MicroRNA 183 (miR-183) was identified to be downregulated in nasopharyngeal carcinoma spheroids and served as a tumor suppressor in nasopharyngeal carcinoma. However, the regulatory mechanism of miR-183 and its role in cisplatin (DDP) resistance in nasopharyngeal carcinoma cells are still unclear. The expression of miR-183 and metastasisassociated protein 1 at messenger RNA and protein levels in nasopharyngeal carcinoma tissues and cells was evaluated using quantitative reverse transcription real-time polymerase chain reaction and western blotting, respectively. CNE1 and CNE2 cells were transfected with miR-183 mimic, miR-183 inhibitor, pcDNA-metastasis-associated protein 1, or respective controls.
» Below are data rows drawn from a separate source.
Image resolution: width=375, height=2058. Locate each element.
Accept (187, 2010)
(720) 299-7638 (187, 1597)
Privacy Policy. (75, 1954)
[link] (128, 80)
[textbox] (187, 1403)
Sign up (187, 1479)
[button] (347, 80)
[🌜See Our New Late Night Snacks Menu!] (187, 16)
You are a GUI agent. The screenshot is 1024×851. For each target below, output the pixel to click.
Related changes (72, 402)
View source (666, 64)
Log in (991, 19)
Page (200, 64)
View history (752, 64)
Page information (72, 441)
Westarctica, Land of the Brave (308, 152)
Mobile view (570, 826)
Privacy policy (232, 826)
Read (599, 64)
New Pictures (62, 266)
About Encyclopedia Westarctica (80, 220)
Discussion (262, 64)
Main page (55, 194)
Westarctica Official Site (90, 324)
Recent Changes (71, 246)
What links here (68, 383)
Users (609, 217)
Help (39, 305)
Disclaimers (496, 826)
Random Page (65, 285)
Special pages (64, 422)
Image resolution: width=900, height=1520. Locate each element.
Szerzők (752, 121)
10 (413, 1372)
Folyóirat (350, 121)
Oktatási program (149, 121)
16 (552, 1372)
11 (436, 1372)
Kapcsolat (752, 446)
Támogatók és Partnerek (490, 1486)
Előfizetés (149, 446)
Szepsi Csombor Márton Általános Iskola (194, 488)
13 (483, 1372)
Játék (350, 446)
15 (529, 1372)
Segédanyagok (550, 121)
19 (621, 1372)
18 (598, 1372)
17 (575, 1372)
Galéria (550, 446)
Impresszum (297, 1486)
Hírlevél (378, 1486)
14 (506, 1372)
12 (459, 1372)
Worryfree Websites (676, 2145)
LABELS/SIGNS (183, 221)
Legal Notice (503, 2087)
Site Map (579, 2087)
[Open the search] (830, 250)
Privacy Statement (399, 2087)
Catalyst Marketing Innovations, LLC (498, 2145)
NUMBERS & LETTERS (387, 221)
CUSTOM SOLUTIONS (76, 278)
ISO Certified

The effects of miR-183 and metastasis-associated protein 1 overexpression on cell proliferation, invasion, and DDP-induced apoptosis were detected by 3-(4,5-dimethylthiazol-2-yl)-2,5-diphenyltetrazolium bromide assay, Transwell invasion assay, and flow cytometry analysis, respectively. Luciferase reporter assay was performed to explore whether miR-183 directly targeted metastasis-associated protein 1. Xenograft tumor experiment was applied to confirm the biological function of miR-183 in vivo. MiR-183 was downregulated in nasopharyngeal carcinoma tissues and cells and negatively correlated with metastasis-associated protein 1 expression. Ectopic expression of miR-183 markedly suppressed cell proliferation and invasion and strikingly enhanced DDP-induced apoptosis in nasopharyngeal carcinoma cells, whereas metastasis-associated protein 1 overexpression partially reversed these effects. Luciferase reporter assay demonstrated that metastasis-associated protein 1 was a direct target of miR-183. MiR-183 negatively regulated the expression of metastasis-associated protein 1 at both the messenger RNA and protein levels. Xenograft tumor experiment indicated that miR-183 overexpression repressed tumor growth and improved DDP-induced cytotoxicity in nasopharyngeal carcinoma cells in vivo. MiR-183 overexpression inhibited tumorigenesis and enhanced DDP-induced cytotoxicity by targeting metastasis-associated protein 1 in nasopharyngeal carcinoma, contributing to the development of novel therapeutic approaches for the treatment of clinical nasopharyngeal carcinoma patients.